Though EcoHealth agreed to cut off WIV at NIH's urging in April 2020 because the Chinese lab may have leaked SARS-CoV-2, the agency nonetheless yanked the nonprofit's award "for convenience" and permitted no appeal, violating NIH's own rules and federal regulations, the IG said.

EcoHealth didn't lack federal funding for long. NIH's grant database shows that in June 2020 the nonprofit received the first of seven new grants totaling nearly $7 million.

Created during the George W. Bush administration and housed in NIH's Office of Science Policy, NSABB met at least twice a year from 2014-2016 before sharply pulling back gatherings for nearly five years, just as EcoHealth was using U.S. taxpayer money for research at WIV that would raise repeated alarms.

 

NSABB held its first meeting since May 2017, six months before the three-year GoF pause was lifted, on Jan. 23, 2020, in the early stages of the COVID-19 pandemic. It wouldn't meet again until Feb. 28, 2022, followed by two more meetings in less than a year.

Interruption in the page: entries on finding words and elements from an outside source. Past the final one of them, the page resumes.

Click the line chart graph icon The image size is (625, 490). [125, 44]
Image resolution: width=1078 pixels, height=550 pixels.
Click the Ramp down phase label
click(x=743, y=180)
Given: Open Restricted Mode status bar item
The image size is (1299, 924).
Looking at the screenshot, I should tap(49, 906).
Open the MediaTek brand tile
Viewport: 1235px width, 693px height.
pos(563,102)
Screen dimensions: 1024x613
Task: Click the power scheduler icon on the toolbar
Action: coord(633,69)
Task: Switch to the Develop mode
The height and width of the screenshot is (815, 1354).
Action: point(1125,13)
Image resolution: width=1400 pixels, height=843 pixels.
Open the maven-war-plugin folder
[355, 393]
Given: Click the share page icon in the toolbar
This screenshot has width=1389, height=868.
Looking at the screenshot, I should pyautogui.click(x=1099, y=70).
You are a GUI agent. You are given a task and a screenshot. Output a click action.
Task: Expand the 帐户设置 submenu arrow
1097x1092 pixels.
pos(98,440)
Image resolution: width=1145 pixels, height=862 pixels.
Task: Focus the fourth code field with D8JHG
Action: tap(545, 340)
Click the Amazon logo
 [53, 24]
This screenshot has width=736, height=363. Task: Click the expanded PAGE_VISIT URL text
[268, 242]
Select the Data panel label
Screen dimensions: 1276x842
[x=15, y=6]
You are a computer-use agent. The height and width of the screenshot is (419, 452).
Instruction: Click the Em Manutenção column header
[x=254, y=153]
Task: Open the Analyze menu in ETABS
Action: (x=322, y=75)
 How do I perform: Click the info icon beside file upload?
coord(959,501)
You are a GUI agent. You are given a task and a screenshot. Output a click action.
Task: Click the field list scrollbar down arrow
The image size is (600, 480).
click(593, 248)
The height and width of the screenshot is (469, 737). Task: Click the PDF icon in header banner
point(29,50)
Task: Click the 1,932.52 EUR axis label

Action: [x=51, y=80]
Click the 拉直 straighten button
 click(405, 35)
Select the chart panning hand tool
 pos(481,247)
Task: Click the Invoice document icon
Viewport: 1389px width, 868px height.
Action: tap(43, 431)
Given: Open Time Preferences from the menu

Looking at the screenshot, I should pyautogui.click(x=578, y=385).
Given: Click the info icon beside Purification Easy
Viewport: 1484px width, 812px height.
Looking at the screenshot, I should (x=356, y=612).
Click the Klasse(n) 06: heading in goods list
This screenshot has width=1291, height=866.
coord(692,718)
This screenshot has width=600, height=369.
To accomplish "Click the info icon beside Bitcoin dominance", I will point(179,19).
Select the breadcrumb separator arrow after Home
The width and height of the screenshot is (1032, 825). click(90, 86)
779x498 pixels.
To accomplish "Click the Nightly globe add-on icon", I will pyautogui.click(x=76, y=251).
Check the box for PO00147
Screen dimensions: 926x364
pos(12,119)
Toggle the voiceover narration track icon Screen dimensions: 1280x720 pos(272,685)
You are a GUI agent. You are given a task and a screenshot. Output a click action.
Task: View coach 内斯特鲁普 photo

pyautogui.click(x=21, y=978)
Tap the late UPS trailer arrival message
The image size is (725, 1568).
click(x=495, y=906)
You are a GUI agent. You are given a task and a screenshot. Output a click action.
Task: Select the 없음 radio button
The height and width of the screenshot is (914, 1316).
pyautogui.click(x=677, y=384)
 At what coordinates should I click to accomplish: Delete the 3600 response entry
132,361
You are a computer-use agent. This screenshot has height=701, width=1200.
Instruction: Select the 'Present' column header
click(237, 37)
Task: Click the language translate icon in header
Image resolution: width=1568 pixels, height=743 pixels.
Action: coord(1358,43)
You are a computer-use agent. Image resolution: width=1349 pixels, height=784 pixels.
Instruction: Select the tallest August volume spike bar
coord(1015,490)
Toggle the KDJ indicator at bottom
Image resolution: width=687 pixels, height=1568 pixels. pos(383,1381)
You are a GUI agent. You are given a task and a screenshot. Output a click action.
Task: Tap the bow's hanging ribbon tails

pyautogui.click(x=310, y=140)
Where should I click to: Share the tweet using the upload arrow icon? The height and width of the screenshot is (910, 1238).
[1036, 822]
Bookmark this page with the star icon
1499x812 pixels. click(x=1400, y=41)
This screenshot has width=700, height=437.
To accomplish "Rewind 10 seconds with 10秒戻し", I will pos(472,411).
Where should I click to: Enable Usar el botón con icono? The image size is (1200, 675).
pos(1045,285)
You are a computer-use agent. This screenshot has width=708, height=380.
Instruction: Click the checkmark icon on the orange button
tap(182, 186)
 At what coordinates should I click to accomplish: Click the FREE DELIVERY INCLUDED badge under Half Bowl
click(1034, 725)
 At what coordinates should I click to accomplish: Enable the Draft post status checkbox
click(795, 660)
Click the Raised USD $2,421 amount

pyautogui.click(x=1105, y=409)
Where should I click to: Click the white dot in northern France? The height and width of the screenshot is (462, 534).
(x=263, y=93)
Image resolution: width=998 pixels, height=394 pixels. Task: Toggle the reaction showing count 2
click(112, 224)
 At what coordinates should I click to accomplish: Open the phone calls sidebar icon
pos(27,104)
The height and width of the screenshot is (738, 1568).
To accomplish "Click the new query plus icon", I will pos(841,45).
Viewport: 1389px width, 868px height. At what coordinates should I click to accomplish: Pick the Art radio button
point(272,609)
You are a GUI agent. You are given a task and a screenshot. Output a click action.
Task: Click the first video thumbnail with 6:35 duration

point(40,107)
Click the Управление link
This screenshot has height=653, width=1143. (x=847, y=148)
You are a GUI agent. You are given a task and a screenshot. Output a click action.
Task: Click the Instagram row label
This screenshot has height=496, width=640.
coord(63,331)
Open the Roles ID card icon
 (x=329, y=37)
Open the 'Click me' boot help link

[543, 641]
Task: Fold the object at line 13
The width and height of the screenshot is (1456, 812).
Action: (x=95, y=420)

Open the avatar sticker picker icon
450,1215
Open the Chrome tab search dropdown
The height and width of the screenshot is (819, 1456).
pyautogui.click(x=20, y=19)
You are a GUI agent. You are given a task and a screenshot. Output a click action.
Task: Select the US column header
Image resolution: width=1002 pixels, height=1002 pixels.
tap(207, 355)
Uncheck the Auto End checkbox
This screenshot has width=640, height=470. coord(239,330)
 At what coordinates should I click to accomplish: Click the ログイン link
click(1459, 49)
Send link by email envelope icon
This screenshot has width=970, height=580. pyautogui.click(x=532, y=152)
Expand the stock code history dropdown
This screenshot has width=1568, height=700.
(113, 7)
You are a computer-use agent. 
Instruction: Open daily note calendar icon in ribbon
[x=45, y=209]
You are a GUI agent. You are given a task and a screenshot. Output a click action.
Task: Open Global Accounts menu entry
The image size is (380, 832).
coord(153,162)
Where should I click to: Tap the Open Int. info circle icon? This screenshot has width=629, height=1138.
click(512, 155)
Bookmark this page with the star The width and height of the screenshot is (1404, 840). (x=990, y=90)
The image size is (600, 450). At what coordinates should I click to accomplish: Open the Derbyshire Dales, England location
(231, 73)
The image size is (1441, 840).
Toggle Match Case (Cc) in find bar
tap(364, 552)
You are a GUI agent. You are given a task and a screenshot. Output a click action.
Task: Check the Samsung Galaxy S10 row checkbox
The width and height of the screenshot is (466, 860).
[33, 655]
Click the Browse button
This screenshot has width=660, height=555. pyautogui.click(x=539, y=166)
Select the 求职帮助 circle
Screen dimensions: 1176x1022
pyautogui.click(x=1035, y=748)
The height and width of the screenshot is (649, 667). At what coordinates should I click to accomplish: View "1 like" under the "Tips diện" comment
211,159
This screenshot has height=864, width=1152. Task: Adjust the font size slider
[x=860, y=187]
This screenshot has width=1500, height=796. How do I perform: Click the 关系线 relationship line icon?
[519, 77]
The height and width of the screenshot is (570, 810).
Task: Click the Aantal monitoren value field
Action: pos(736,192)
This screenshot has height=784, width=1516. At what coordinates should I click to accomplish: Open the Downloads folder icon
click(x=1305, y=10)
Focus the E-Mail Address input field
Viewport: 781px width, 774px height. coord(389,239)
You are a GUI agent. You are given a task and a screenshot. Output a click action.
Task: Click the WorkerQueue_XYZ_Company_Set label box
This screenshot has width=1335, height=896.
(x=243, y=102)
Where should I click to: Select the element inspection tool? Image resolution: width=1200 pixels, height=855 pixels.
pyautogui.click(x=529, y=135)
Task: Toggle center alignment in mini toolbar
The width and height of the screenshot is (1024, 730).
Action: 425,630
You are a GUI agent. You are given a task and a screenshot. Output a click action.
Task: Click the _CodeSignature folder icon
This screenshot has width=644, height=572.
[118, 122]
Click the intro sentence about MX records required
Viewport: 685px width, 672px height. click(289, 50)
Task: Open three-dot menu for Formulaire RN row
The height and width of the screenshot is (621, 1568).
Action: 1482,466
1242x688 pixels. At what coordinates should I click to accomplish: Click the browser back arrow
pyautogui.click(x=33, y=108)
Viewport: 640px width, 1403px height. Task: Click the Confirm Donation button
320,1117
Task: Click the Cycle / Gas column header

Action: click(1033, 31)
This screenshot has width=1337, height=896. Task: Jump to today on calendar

The 2020 minutes refer to the emerging pandemic only once and don't mention where it started, either in China or eight miles from WIV, despite board members' acknowledgment that the federal government is "probably" the main U.S. funding source for GoF research.

Also missing: any specific name for the novel coronavirus. The World Health Organization had already dubbed it "2019-nCov," to be replaced by "COVID-19" in February. The meeting agenda is even more disconnected from the prior several weeks of reports from China.

Summarizing a panel discussion on ePPP transparency and security and the lifting of the GoF pause, the minutes emphasize that ePPP does not include "the coronavirus responsible for the current outbreak" because it is "naturally circulating." 

Yet Journal of Virology Editor in Chief Rozanne Sandri-Goldin admitted she didn't know the details of "Chinese biosafety review conditions" even though 60% of journal submissions were coming from overseas, mostly China, and some research teams said they meet those Chinese conditions, according to the minutes.


 

Senate Health Committee Republicans said in an October interim report on COVID origins that WIV was conducting "genetic recombination experiments" at biosafety levels as low as BSL-2, which the U.S. CDC says is for microbes that "pose moderate hazards to laboratorians." 

The report cited a September 2019 paper in the Elsevier journal Biosafety and Health by an official at China's own CDC warning that "a comprehensive system of legal and regulatory standards is lacking for BSL-2 laboratories in China."

The Office of Science Policy, which houses NSABB, did not respond to Just the News queries about why it suddenly yanked back meeting frequency after the GoF pause ended and again after the pandemic started.

The HHS IG report shows that NIAID twice accepted EcoHealth's explanations for why its WIV research shouldn't trigger further scrutiny.

EcoHealth's May 2016 progress report suggested to NIAID that the research "could be gain-of-function and subject to the funding pause," but the nonprofit convinced the agency its study of "bat MERS-like CoVs" was "highly unlikely" to have "pathogenic potential." 

After the P3CO framework took effect, "NIAID staff internally noted a reference to possible" ePPP in EcoHealth's 2020 grant application and asked for more information. It only took a week for EcoHealth to again convince the agency nothing was amiss, though NIAID approved the award with a condition that it "immediately stop work on all experiments" if any "result[ed] in specific outcomes."

The IG was troubled that NIH couldn't get "scientific documentation" from EcoHealth to "gain insights into the nature of the experiments that were performed" because WIV refused to turn it over.

Empower Oversight, founded by former Senate Judiciary Committee investigator Jason Foster, said this calls into question NIH's claim that "it did not believe that either experiment associated with the enhanced growth is associated with the COVID-19 pandemic."